日本人の遊び場/開高健

 

 

 先日紹介した『ずばり東京』に引き続き開高さんのルポなんですが、先日は東京オリンピック前後の東京の風俗を紹介したモノだったんですが、この本はその少し前の昭和30年代半ばの日本人の娯楽を紹介した内容の本です。

 

 『ずばり東京』の時も同様の印象を受けたのですが、この本は現在から60年以上経っている時期のことを扱った内容となっているのですが、驚くほど現在との違いが少ないと感じます。

 

 ヘルスセンターとか、大阪道頓堀にあった”くいだおれ”に代表される大箱の飲食店など、既に一般的ではなくなった業態が含まれていることはモチロンなのですが、パチンコだったり、釣り堀だったり、ボウリングだったりと今なお(比較的高めの年齢層の人向けではあるものの…)人気のある娯楽なのはオドロキです。

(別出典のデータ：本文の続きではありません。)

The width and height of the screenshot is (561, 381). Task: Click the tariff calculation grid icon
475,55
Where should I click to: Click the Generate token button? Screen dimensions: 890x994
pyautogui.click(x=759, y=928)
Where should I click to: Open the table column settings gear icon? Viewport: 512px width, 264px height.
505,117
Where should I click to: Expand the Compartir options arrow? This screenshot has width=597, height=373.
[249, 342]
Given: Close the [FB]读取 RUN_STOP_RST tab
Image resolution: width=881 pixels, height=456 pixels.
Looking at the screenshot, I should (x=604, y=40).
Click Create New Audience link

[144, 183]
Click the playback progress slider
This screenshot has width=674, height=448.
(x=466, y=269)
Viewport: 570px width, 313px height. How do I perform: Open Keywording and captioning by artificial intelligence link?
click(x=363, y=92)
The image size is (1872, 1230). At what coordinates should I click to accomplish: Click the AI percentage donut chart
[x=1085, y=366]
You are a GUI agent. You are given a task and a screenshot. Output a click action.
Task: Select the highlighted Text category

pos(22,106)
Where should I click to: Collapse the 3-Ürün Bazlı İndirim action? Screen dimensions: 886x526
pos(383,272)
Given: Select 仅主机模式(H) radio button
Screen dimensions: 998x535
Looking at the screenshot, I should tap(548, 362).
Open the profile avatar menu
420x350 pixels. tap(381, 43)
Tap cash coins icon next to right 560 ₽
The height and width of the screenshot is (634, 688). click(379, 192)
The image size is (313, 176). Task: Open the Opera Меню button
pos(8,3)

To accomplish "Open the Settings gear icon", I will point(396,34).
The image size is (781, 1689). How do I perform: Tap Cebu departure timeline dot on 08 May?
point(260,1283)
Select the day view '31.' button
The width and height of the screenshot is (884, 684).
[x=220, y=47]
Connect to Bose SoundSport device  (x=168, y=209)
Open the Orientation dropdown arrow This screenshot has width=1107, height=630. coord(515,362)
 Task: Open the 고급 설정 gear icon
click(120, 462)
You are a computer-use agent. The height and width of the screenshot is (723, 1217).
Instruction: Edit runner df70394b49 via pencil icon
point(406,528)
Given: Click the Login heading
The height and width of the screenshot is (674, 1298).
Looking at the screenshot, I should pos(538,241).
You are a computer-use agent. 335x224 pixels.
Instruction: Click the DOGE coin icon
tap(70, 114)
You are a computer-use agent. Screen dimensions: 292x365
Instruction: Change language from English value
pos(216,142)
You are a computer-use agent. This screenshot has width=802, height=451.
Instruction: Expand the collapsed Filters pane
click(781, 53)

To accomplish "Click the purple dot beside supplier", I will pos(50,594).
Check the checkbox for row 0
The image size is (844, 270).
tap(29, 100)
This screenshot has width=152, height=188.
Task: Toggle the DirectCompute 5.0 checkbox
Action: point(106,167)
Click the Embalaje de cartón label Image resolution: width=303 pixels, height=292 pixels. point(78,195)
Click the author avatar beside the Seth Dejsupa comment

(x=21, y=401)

(まあ、多少位置づけは違うようには思えるんですけどね!?(笑))

 

 おまけにそういった娯楽施設での一般的な日本人の楽しみ方が、どこか普段の仕事とか学業とかが抜けきれなくて抱えたまま、多少その場の娯楽を楽しみつつも、半分は普段の生活に拘泥しているように思えるところまで、60年後の日本人もまるで進化していないんだなぁ、と思えます。

 

 この本で扱っている娯楽を楽しんでいる人たちも、どちらかというと高めの年齢層の人向けのモノが多いのでそう思うのかも知れませんが、もうちょっと日本人の娯楽も進化しないとなぁ、と思いつつも、それだけ日本人の精神の深奥に根ざした娯楽が提供されていることを感謝すべきなのか、とも思わなくもありません。